Thursday, August 17, 2006

M. Steinmetz: Cosmic Web - Simulations

The "Cosmic Web" is the structure that arises in cosmological simulations and that is also observed: the universe is clumpy and most of the matter is in huge filametary structures that are made of and connect galaxy clusters.

In simulations the control of the dark matter is much easier than normal matter since it only interacts by gravity. With normal matter, one needs recipies for handling star formation, hydrodynamics have to be taken into account.

Very important: he shows in simulations that a merger may actually look like a disk in kinematical data and he warns the people around Genzel who find "rotating disks" at high redshift. I have to find that movie/paper on the web.

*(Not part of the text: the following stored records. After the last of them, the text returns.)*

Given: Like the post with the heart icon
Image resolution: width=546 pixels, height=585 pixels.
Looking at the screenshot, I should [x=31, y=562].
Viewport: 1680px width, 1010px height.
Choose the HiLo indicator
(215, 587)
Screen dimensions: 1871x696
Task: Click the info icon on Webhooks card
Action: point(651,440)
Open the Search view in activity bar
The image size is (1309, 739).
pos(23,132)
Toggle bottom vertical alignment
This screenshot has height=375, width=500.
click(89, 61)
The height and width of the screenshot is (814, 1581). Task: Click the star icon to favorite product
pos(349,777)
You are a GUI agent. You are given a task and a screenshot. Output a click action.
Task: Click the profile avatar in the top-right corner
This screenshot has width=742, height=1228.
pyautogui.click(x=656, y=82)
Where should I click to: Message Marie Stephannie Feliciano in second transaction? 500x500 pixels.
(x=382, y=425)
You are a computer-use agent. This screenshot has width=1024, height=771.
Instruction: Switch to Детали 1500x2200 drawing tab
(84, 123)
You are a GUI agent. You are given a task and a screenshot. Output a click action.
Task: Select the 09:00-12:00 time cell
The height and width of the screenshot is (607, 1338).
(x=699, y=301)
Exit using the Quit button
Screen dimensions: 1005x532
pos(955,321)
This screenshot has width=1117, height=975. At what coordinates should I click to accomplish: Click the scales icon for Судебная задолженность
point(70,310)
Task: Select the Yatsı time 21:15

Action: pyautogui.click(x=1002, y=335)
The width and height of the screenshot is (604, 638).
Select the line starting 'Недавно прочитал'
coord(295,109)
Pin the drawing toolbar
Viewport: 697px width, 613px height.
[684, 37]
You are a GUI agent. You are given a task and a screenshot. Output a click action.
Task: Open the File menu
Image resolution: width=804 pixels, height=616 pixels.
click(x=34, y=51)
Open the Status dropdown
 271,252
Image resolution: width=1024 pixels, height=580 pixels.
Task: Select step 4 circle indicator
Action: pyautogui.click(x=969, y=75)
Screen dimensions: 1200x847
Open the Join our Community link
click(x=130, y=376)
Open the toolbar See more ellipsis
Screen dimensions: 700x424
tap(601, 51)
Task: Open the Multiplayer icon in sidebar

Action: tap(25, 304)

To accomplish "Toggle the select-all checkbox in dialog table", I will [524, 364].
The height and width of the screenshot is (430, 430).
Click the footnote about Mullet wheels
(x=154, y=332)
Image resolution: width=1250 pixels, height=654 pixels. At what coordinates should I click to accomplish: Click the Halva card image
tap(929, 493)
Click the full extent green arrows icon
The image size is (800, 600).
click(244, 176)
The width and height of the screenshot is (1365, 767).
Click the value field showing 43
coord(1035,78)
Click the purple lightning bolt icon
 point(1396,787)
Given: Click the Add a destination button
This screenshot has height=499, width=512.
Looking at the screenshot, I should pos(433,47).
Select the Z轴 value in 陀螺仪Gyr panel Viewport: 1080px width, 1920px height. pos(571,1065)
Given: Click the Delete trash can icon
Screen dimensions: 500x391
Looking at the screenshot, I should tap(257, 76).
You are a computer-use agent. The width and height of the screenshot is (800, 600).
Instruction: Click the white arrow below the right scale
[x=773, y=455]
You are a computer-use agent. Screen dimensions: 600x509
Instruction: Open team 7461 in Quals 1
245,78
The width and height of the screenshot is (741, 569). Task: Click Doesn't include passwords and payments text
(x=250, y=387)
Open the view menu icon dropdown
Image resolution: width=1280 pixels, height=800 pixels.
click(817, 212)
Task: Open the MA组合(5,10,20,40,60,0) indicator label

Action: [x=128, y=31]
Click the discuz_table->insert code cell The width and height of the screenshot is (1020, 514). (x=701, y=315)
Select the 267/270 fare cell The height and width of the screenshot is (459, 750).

Simulated disks nowadays however seem to fit nicely wit observed ones when it comes to angular momentum. A comparison of a merger with and without AGN feedback is shown and it helps in the sense that otherwise simulated galaxies are too centrally concetrated as compared to real ones.

To test if angular momentum is induced to disks by tidal torques from the cosmic web, it is possible to check the orientations of disks. Indeed there is a correlation between the large scale structure and the orientation of disk galaxies.

The Milky-Way dark matter halo seems to rotate with around 100 km/s as derived from halo star kinematics. But I might have gotten this part wrong. :-)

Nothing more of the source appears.